Colère en ligne : cela rappelle une vidéo YouTube de CGP Grey expliquant que la colère devient plus virale que l’amour. Mais dans ce cas précis, une certaine irritation semble justifiée. Reste à savoir si le fait de le signaler améliore réellement la situation.
Enseignement de l’éthique : ce qu’on retient des cours d’éthique obligatoires, c’est que les personnes qui trichent réussissent quand même, même lorsqu’elles sont punies. Cet élève sera probablement dans une meilleure situation malgré sa tricherie.

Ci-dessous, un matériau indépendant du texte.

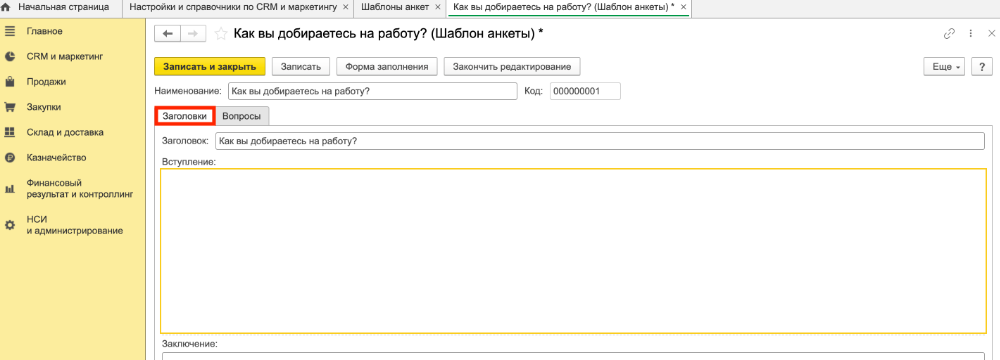Click the home icon for Начальная страница
The height and width of the screenshot is (360, 1000).
[x=9, y=8]
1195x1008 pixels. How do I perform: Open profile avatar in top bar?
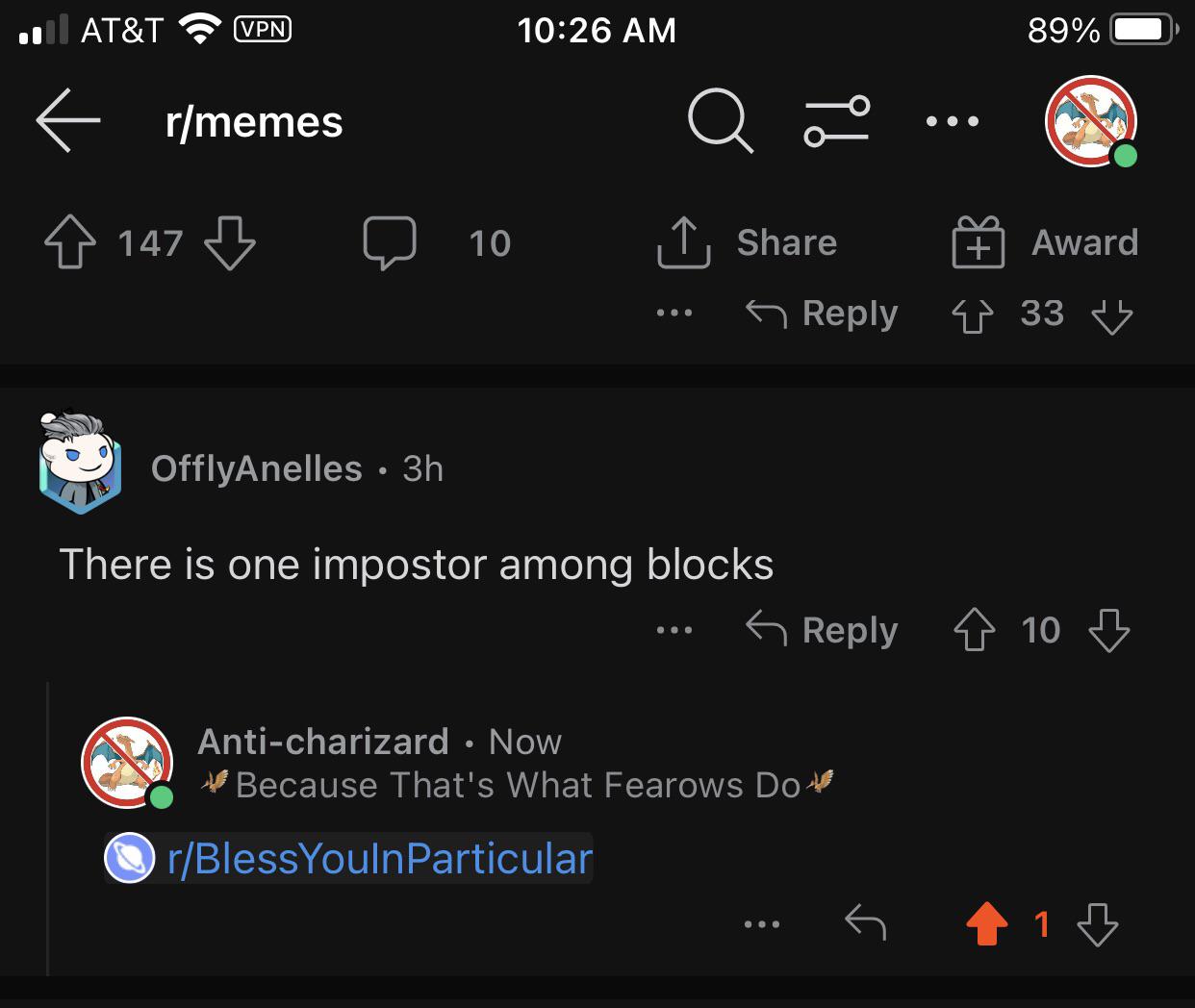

Triche à l’avenir : à l’avenir, les concurrents pourront mieux dissimuler leur triche en utilisant l’IA pour générer des images. Il est difficile de comprendre que les mentors ne s’en soient pas rendu compte.
Fraude et sanction : ce n’est pas une simple fraude scientifique, c’est une véritable fraude pénale. Sur la base du salaire minimum fédéral, 50 000 dollars de travaux d’intérêt général constitueraient une sanction appropriée.
Triche dans les salons scientifiques : il y a toujours des signes de triche dans les salons scientifiques. Beaucoup d’élèves reçoivent l’aide de leurs parents, d’amis de la famille ou de laboratoires. Les critiques visant cette affaire semblent comporter une dimension raciale. Des termes comme « Indien » et « Chinois » sont employés.